Webster-Ashburton Treaty
Webster–Ashburton Treaty, (1842), treaty between the U.S. and Great Britain establishing the northeastern boundary of the U.S. and providing for Anglo–U.S. cooperation in the suppression of the slave trade.
Rio Grande
The Rio Grande, known in Mexico as the Río Bravo del Norte or simply the Río Bravo, is one of the principal rivers in the southwestern United States and in northern Mexico.
Nueces River
The Nueces River is a river in the U.S. state of Texas, about 315 miles long. It drains a region in central and southern Texas southeastward into the Gulf of Mexico.
Mexican War
The Mexican–American War, also known in the United States as the Mexican War and in Mexico as the Intervención estadounidense en México, was an armed conflict between the United States and Mexico from 1846 to 1848.
Treaty of Guadelupe-Hidalgo
This treaty, signed on February 2, 1848, ended the war between the United States and Mexico.
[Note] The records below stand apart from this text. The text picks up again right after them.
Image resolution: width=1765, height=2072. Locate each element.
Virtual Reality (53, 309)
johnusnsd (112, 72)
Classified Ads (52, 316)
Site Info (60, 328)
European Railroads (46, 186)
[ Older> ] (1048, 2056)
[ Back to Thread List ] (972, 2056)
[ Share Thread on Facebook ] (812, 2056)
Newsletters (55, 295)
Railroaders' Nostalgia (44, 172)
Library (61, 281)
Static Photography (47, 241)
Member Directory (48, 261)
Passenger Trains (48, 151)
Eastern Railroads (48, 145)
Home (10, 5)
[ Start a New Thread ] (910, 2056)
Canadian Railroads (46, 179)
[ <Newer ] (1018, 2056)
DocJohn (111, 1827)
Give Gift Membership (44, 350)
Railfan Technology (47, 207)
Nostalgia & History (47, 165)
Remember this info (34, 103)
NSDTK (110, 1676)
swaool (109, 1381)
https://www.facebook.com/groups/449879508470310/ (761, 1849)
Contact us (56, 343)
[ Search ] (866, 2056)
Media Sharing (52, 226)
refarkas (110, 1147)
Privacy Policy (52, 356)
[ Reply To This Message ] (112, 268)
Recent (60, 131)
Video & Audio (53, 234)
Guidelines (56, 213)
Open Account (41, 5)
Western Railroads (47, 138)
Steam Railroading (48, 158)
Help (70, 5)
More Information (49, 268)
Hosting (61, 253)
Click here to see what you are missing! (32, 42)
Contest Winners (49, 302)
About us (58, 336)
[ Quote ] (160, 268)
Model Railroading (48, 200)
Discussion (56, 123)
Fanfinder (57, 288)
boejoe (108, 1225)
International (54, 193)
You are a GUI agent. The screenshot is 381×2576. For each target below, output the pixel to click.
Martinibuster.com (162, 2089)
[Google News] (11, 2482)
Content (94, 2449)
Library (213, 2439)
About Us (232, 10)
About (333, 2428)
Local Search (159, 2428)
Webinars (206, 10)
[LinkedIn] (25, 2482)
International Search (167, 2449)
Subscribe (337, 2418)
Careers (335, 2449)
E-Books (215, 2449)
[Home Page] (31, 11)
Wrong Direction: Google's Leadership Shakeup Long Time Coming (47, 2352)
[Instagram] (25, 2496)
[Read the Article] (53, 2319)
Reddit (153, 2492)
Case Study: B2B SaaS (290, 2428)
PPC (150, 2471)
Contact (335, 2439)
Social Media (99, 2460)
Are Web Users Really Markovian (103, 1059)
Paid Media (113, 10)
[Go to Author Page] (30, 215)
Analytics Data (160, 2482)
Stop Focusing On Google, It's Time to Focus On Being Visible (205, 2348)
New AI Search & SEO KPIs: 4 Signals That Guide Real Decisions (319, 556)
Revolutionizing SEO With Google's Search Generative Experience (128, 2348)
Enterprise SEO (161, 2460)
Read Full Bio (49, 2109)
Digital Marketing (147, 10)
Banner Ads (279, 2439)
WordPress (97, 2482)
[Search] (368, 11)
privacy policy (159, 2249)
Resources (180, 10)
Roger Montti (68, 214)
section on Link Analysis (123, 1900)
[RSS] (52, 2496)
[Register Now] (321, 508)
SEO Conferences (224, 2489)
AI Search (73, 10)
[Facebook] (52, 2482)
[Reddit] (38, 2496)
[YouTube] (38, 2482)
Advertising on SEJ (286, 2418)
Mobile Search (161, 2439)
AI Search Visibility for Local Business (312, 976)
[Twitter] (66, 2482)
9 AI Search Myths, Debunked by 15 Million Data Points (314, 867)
By its terms, Mexico ceded 55 percent of its territory, including the present-day states California, Nevada, Utah, New Mexico, most of Arizona and Colorado, and parts of Oklahoma, Kansas, and Wyoming.
Mexican Cession
The Mexican Cession is the region in the modern-day southwestern United States that Mexico ceded to the United States in the Treaty of Guadalupe Hidalgo in 1848 after the Mexican–American War.
Walker Expedition
The William Walker Filibuster Expedition to Baja California and Sonora occurred in the year of 1853, after a failed attempt by Walker himself to invade Sonora from the Arizona border.
Clayton-Bulwer Treaty
The Clayton-Bulwer Treaty was an agreement that stated that both the United States and the United Kingdom were not to colonize or control any Central American republic.
Gadsden Purchase
The Gadsden Purchase is a 29,670-square-mile region of present-day southern Arizona and southwestern New Mexico that the United States acquired from Mexico by the Treaty of Mesilla, which took effect on June 8, 1854.
Foreign Commerce
Foreign commerce means commerce or travel between any part of the United States and any place outside the United States.
Exports and Imports
Exports are goods that are sold in a foreign market, while imports are foreign goods that are purchased in a domestic market.
Kanagawa Treaty
The Convention of Kanagawa, also known as the Kanagawa Treaty or the Japan–US Treaty of Peace and Amity, was a treaty signed between the United States and the Tokugawa Shogunate on March 31, 1854.